▶ [Goal]: Copy out each line of the items below that contains the word "Open".

▶ [Exercise material]:
..........

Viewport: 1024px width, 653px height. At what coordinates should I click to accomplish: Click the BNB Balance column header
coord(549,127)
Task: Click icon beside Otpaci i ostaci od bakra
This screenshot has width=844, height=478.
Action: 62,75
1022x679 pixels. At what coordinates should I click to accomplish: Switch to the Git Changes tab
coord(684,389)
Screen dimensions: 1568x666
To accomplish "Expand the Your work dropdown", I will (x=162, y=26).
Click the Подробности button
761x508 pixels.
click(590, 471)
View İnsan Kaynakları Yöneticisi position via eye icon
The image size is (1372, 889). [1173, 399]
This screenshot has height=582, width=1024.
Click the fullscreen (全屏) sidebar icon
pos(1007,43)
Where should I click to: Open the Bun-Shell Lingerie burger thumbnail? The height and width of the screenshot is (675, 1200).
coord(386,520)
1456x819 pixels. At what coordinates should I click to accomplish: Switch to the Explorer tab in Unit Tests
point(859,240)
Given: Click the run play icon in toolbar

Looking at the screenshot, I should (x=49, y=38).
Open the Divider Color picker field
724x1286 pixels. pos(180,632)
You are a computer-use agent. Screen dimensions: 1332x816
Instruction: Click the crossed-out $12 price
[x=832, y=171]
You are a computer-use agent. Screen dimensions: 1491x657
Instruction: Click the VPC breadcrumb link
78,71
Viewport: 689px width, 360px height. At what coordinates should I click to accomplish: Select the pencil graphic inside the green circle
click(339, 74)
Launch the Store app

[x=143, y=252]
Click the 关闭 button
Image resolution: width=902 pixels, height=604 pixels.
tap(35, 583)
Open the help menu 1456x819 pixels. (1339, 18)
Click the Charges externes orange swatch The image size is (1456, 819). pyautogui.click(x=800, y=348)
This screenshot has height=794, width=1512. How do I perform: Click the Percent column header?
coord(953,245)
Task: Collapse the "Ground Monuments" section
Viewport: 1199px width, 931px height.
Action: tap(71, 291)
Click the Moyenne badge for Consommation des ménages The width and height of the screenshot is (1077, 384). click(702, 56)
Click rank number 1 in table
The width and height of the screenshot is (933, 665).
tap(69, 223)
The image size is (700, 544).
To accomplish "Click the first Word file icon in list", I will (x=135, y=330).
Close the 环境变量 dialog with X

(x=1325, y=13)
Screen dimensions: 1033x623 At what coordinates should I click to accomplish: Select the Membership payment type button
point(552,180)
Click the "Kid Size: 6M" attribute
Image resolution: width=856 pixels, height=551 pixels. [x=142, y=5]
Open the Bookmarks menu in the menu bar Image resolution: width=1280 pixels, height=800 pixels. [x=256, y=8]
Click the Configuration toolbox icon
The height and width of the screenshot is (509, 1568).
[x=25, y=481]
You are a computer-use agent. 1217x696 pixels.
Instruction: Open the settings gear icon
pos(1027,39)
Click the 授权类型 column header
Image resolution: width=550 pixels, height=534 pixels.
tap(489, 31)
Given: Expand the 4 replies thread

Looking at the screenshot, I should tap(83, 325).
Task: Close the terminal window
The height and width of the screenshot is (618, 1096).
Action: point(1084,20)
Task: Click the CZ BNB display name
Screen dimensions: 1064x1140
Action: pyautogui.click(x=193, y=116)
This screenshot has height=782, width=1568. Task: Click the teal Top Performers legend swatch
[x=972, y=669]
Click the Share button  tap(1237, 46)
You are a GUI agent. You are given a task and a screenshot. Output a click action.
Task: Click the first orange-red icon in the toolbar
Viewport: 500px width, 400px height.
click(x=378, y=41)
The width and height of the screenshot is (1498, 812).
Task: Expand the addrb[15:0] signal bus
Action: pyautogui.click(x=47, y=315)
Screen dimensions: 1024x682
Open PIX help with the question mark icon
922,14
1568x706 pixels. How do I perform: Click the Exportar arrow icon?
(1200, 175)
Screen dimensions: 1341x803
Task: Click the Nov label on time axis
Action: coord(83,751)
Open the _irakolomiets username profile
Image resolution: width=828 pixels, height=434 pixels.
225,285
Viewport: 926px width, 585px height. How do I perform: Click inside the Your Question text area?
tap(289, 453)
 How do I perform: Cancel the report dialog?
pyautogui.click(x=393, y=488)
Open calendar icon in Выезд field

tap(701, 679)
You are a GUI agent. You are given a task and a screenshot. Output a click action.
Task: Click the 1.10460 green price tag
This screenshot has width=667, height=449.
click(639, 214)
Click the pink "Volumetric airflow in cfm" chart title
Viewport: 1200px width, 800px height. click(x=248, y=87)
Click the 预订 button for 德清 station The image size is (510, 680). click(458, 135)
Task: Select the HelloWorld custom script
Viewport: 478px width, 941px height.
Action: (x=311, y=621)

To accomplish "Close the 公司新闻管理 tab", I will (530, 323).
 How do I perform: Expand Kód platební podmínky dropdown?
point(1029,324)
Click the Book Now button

..........

▶ [Task answer]:
Where should I click to: Open the Bun-Shell Lingerie burger thumbnail? The height and width of the screenshot is (675, 1200).
Open the Divider Color picker field
Open the help menu 1456x819 pixels. (1339, 18)
Open the Bookmarks menu in the menu bar Image resolution: width=1280 pixels, height=800 pixels. [x=256, y=8]
Instruction: Open the settings gear icon
Open PIX help with the question mark icon
Open the _irakolomiets username profile
Open calendar icon in Выезд field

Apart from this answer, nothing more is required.